On a more personal note, as she advised me on more than one occasion on my medical and academic future, she felt she had “stepped over the line” at that time in her life.  She said that there was a time in her life where she thought the scientific world and medical establishment was against her.  In hindsight, she says it was a “cytokine storm in a sea of good ol’ boys and the emergence of science and the new frontier- that being neuroscience.”  The harder reality was that the attempt is always “trying to find balance.  I had my kids while I was pursuing my doctorate. There were was a big taboo for a scientist to find time for rearing children.  These are not challenges that none of my male colleagues had to endure.”

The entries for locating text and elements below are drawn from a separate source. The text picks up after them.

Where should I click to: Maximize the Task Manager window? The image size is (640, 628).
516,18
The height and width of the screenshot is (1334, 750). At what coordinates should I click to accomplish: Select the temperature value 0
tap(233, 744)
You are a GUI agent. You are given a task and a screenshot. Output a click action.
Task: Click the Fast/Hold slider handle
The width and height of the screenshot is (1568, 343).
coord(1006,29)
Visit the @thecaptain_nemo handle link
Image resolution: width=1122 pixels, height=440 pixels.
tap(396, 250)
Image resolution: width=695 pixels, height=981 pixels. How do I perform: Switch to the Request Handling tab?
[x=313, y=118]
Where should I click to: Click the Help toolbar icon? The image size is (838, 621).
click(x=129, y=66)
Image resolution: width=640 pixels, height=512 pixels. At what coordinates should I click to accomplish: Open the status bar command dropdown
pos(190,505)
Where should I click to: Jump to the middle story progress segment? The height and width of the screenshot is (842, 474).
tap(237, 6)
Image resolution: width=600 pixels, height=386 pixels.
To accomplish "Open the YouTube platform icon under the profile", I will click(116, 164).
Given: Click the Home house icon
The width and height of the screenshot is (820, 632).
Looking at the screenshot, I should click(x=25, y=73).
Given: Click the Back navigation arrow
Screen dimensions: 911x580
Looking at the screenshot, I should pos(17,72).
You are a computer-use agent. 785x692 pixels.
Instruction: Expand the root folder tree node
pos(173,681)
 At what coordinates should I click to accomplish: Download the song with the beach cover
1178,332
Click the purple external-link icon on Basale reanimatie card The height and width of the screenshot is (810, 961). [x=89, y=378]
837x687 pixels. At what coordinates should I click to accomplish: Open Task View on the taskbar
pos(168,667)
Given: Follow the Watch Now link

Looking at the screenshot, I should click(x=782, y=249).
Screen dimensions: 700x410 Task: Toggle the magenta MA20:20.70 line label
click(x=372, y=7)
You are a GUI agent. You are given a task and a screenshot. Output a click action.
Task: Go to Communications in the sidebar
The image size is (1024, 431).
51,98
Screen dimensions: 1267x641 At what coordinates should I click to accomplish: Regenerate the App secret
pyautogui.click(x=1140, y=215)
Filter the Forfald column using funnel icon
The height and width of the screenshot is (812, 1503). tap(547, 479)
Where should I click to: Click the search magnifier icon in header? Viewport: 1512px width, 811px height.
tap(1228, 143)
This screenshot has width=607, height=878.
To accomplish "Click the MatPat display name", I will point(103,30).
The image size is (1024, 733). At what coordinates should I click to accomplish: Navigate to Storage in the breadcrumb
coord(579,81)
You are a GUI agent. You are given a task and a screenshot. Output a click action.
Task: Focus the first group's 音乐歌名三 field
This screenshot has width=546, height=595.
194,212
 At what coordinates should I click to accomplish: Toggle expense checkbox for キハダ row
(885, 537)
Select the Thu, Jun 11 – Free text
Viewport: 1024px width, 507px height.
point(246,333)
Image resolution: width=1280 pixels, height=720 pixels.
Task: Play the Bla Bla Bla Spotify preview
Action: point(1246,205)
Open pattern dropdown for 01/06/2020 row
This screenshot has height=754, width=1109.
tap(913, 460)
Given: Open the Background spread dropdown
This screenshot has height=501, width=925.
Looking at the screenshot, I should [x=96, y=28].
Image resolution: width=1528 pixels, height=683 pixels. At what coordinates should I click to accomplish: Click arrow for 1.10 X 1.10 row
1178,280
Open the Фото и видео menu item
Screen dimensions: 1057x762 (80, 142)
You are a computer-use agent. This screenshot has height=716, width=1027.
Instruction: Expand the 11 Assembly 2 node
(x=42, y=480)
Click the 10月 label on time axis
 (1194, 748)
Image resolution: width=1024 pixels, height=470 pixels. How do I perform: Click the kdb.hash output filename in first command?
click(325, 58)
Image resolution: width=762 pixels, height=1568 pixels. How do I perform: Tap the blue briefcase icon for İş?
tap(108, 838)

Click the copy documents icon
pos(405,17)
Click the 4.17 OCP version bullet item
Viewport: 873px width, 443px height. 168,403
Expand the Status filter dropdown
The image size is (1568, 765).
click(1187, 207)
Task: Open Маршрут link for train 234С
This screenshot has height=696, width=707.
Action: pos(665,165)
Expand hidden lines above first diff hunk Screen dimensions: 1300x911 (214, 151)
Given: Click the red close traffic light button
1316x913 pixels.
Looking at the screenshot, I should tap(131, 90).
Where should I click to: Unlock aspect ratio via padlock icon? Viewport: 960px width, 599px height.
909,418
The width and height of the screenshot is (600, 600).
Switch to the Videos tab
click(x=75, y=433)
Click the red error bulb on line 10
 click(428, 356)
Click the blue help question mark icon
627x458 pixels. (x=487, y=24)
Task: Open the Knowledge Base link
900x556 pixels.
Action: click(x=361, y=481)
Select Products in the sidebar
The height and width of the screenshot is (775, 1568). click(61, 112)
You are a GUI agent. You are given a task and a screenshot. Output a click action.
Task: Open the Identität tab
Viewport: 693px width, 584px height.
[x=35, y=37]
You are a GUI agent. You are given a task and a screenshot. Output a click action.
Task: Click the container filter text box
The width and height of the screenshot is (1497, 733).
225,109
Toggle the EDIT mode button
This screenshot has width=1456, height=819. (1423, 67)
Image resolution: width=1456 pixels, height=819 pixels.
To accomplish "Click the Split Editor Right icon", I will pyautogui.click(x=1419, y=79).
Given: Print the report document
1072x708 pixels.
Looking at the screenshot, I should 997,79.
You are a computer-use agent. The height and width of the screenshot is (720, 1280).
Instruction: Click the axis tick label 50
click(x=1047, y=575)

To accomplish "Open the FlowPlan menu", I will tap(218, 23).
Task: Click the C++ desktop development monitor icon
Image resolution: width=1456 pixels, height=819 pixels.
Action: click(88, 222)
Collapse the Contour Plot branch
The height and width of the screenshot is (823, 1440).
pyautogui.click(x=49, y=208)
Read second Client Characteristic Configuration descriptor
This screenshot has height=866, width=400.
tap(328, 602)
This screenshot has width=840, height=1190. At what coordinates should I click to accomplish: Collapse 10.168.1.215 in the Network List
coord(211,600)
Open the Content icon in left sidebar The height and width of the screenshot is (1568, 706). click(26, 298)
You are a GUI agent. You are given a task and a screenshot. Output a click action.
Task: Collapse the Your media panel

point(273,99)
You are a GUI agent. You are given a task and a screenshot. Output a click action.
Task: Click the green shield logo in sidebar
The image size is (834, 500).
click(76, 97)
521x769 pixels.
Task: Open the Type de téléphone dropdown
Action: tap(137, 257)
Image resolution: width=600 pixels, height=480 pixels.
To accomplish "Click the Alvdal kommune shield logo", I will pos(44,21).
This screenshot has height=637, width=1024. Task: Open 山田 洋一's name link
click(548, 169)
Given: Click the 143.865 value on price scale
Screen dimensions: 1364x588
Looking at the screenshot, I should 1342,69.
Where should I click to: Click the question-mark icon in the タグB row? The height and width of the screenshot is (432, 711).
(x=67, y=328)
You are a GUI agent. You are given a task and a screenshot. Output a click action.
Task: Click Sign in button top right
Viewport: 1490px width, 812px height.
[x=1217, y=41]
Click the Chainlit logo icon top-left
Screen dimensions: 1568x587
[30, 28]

HIV and Science of the Mind

In 1982, she became section chief for brain biochemistry at the National Institute for Mental Health, (NIMH.)  In 1987, she began her own private lab with her husband Michael Ruff, immunologist-virologist,  to continue research on a vaccine for HIV/AIDS.  Up until the time of her death, she worked in her own private lab (RAPID pharmaceuticals) in Silver Spring, Maryland.  She appeared in the Bill Moyers in the 1993 PBS special, “Healing and the Mind,” as well as the movie “What the Bleep do we Know!?” in 2004.

Full Circle

In May of 2013 at the American Pain Society‘s Pre-Conference on CAM, (Complementary and Alternative Medicine),  Dr. Pert was one of the speakers on molecular biology and neuroscience.  She noted to me later at the conference , “Gonzo, I have witnessed my work come full circle. There are people who come up to me and tell me how much I meant to them when they were doing their graduate work in the ’70s, ’80s and ’90s.”  I recall her saying, “Gonzo, the gratitude from my peers in the scientific community is one thing that I am in awe of.  At the time, early in my career as a scientist, as a graduate student, I walked into the fire, not knowing the ramifications.  At that time, I did not really care, and I was standing up for something.  Upon years of reflection, I see we have a long way to go in the future of science and medicine.  At least here at the [American Pain Society] meeting, I am able to see things begin a new era in science and medicine.  I thank all of those people whose lives I touched as well as their kindness and reflection that I see in their brilliant work.  It is great to know that the dream lives on.”

Thank you for dreaming Dr. Pert.  I will miss you always.